§ **Problem**
Report back each line of the data that contains the word "computer".

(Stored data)
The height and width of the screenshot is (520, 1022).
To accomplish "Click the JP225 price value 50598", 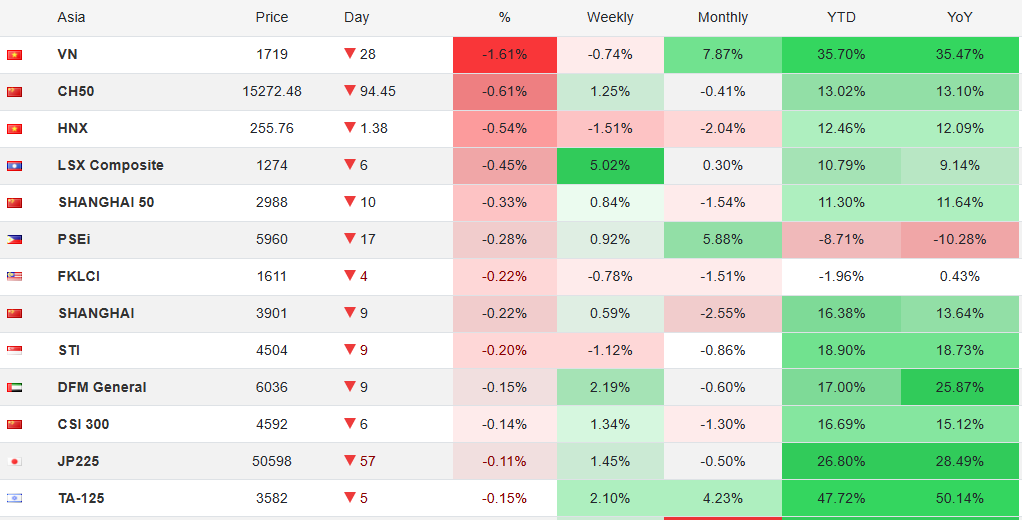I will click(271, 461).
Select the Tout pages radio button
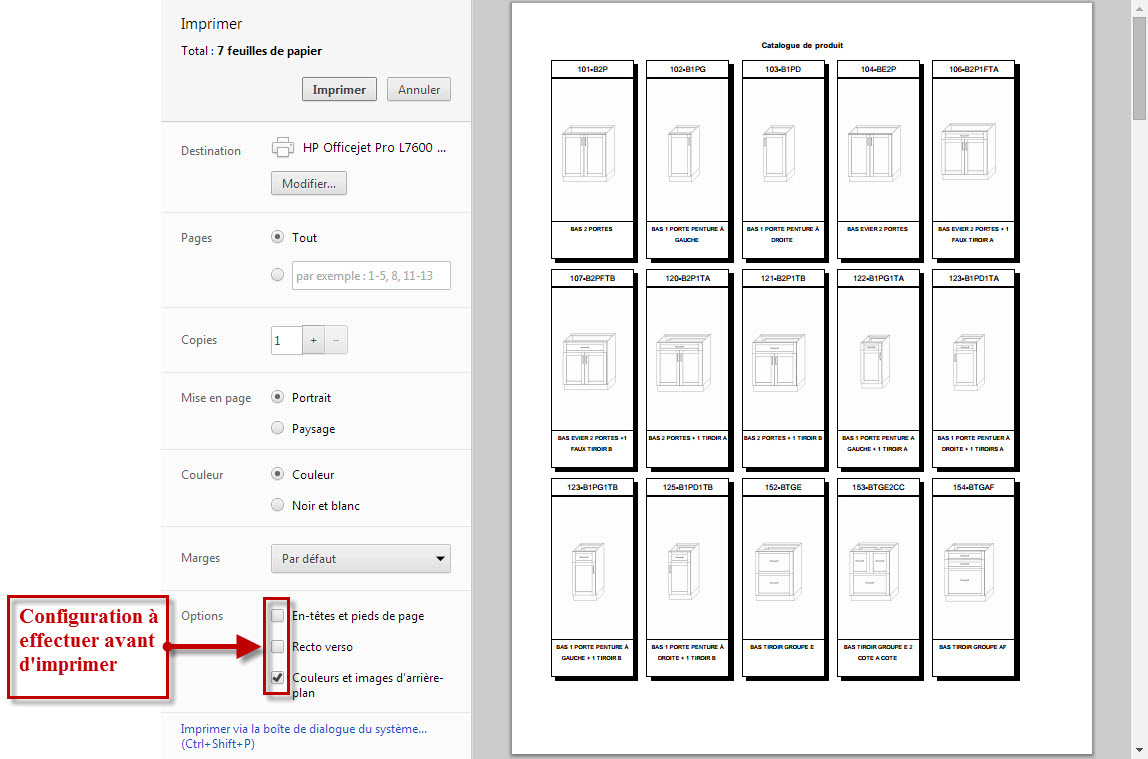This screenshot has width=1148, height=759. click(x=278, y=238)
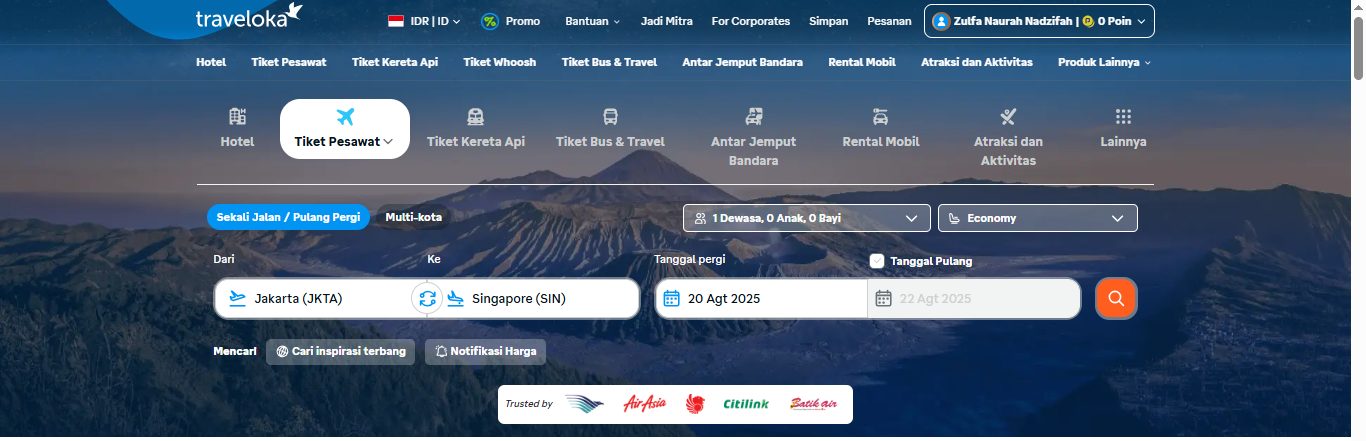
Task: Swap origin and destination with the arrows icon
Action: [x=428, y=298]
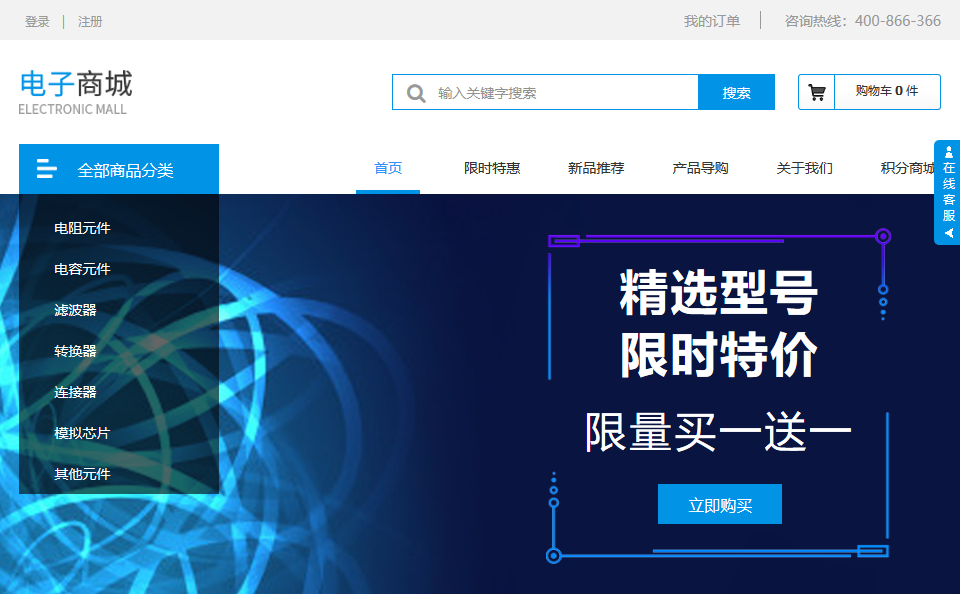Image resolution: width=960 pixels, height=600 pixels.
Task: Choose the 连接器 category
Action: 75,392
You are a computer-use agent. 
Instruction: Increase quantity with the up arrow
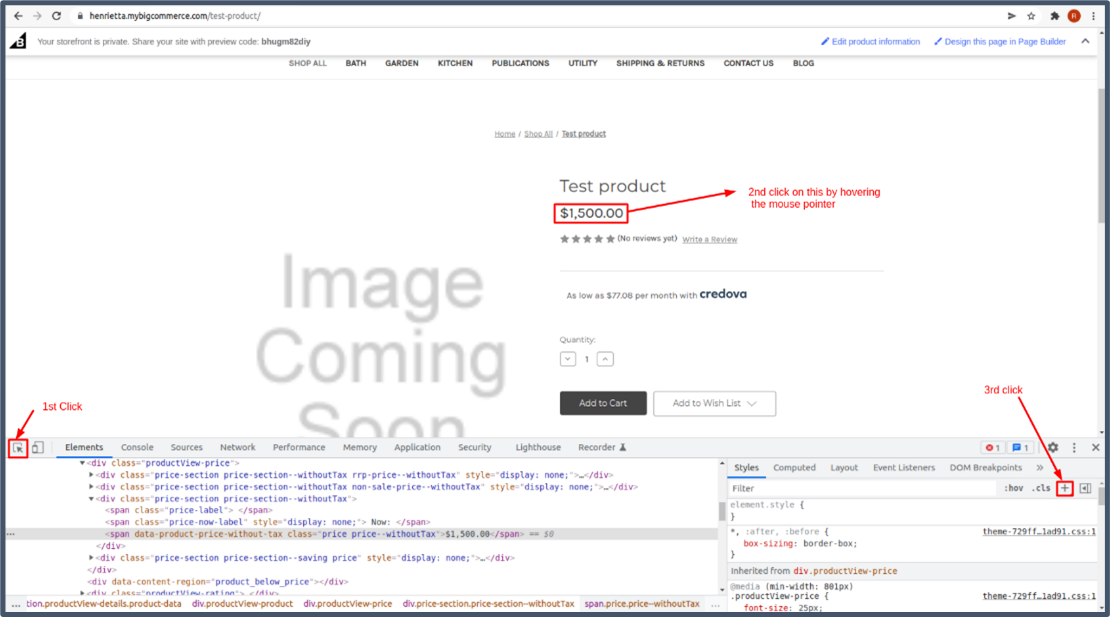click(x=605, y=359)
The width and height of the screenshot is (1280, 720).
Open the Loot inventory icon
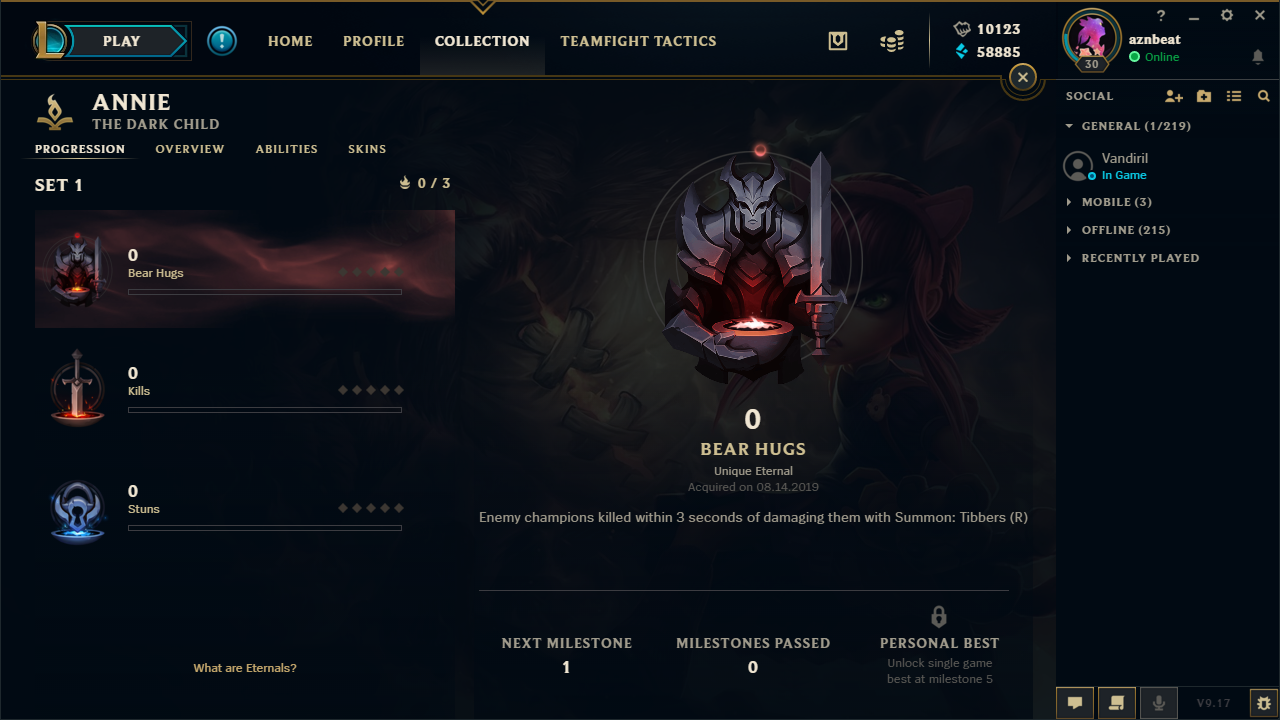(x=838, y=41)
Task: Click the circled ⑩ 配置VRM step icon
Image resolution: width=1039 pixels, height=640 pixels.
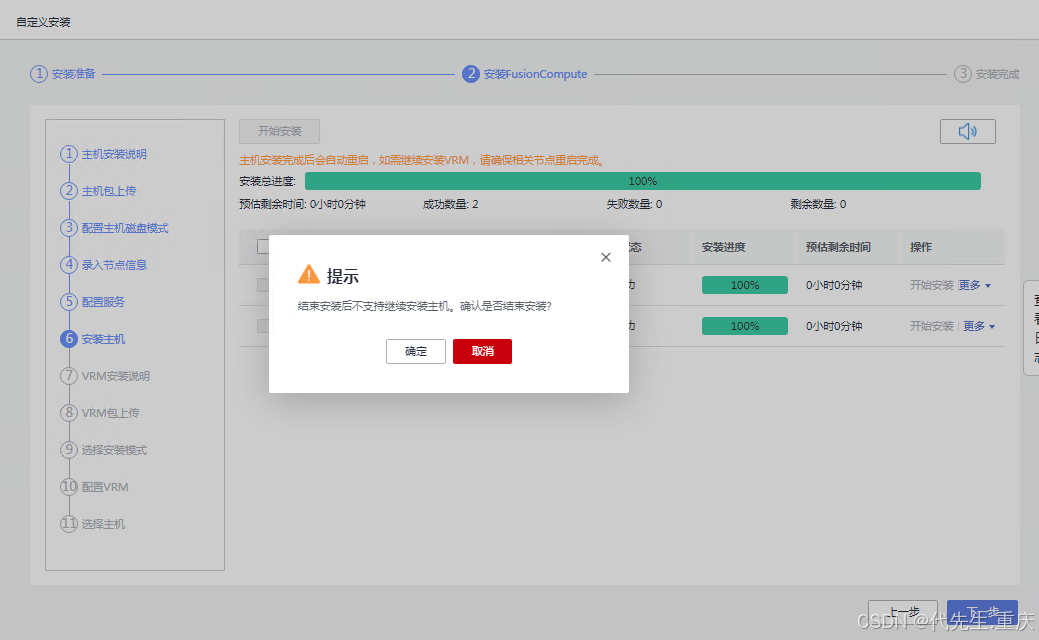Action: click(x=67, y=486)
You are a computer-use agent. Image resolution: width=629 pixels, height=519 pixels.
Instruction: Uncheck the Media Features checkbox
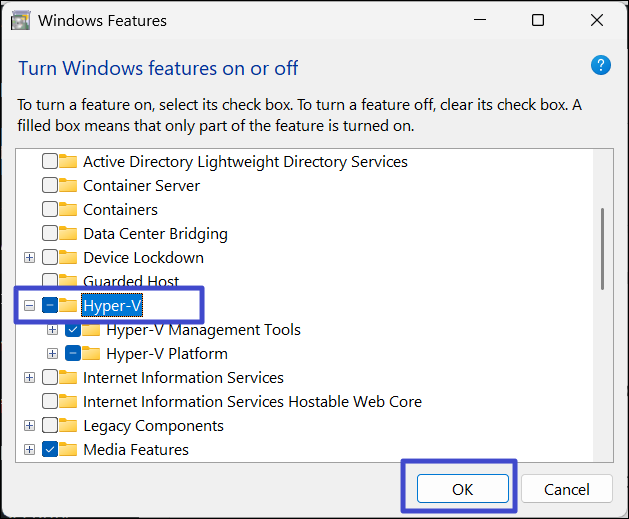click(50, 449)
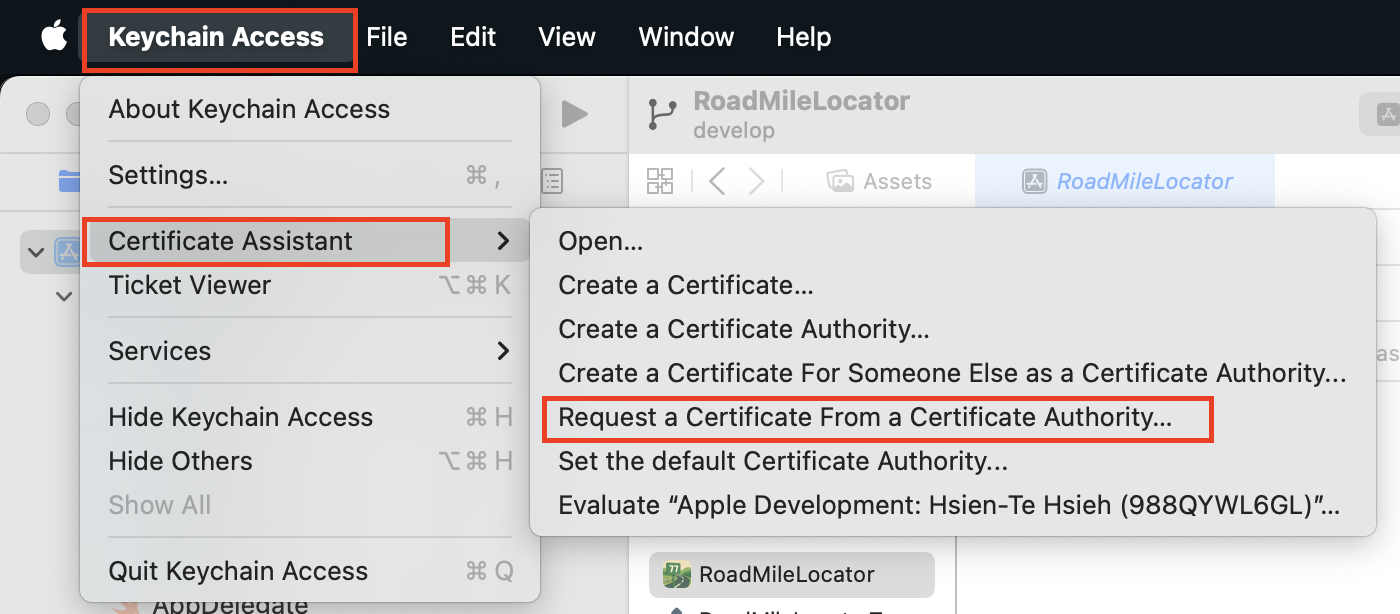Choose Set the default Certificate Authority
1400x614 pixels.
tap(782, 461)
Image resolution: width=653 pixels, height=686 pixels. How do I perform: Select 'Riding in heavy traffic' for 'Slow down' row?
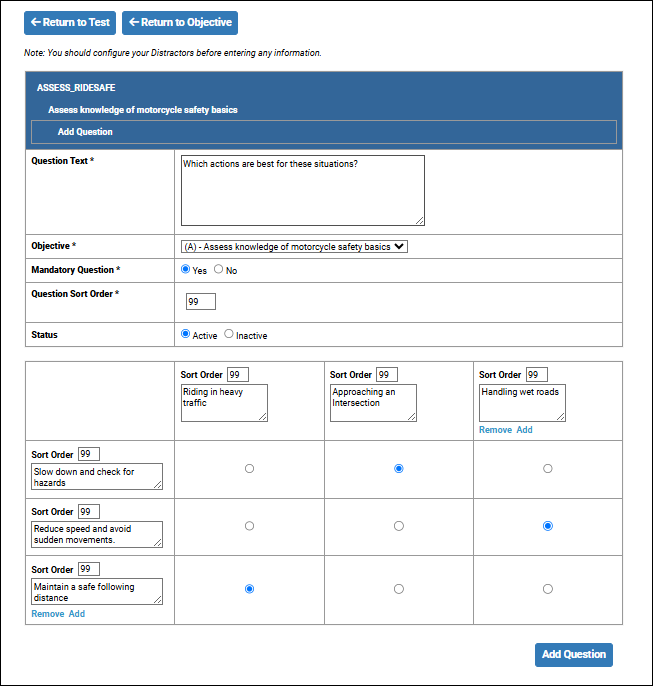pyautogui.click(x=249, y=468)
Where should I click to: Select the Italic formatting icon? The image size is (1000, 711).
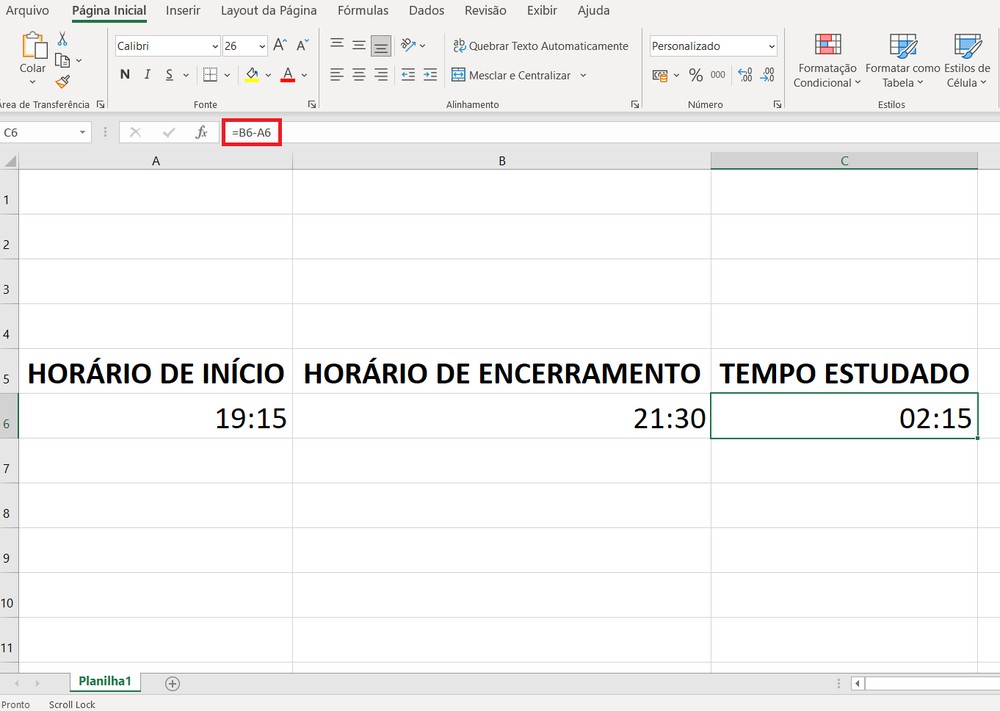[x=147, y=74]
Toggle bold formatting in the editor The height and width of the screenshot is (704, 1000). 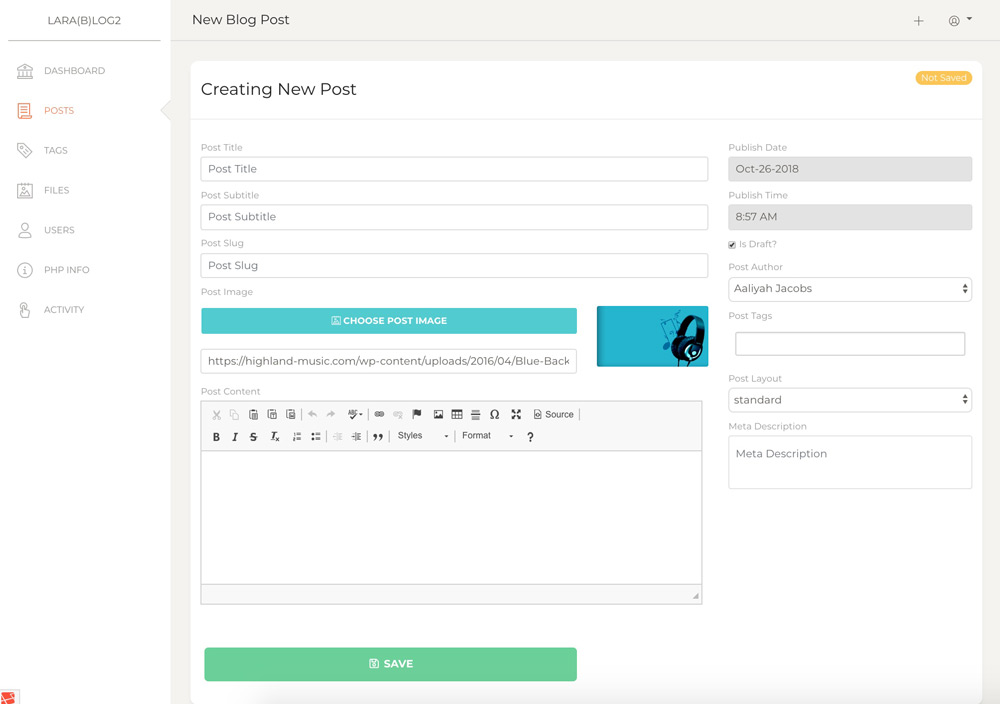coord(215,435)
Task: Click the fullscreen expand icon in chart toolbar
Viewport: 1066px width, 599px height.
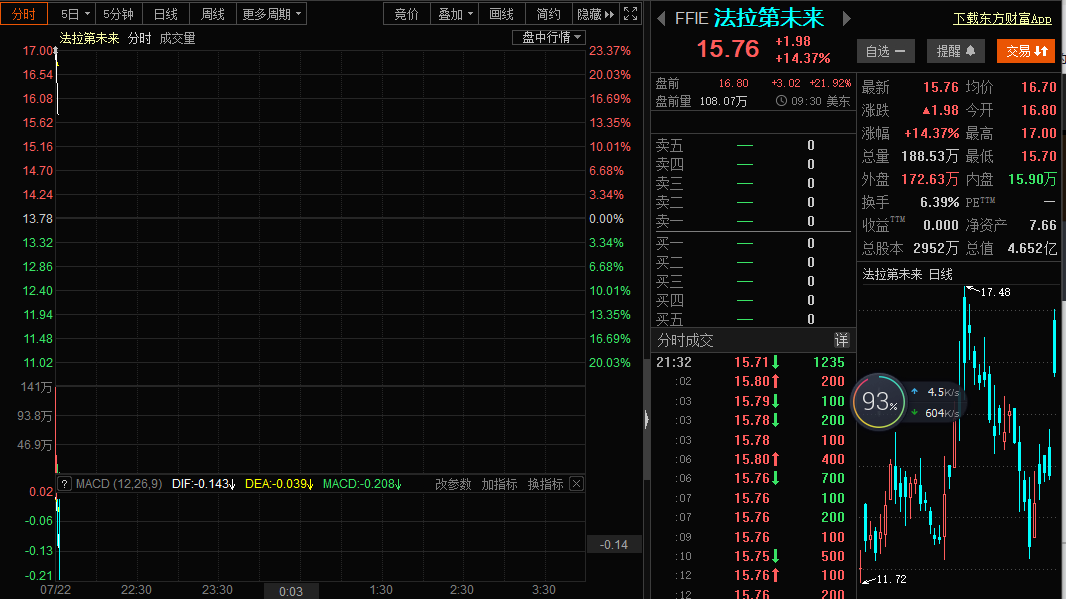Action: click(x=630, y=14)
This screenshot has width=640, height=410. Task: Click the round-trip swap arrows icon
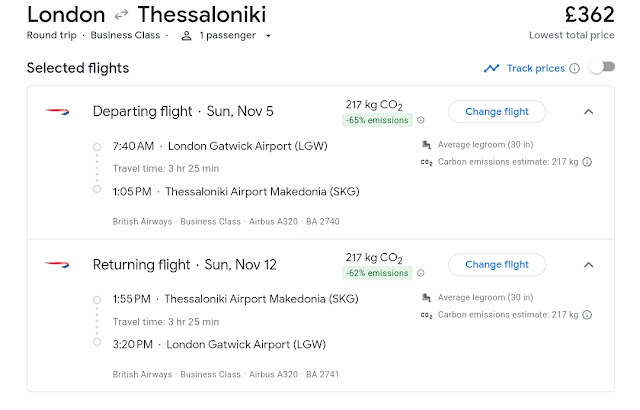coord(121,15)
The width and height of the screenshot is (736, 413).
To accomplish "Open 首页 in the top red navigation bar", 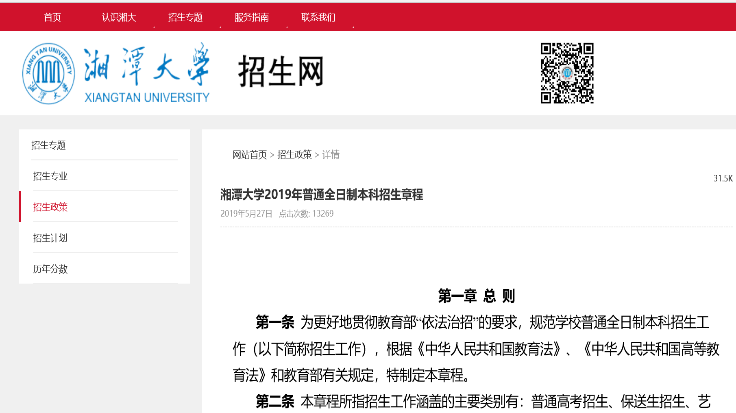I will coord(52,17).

§ **Task response**
You are a computer-use agent. 
You are a computer-use agent. Image resolution: width=629 pixels, height=519 pixels.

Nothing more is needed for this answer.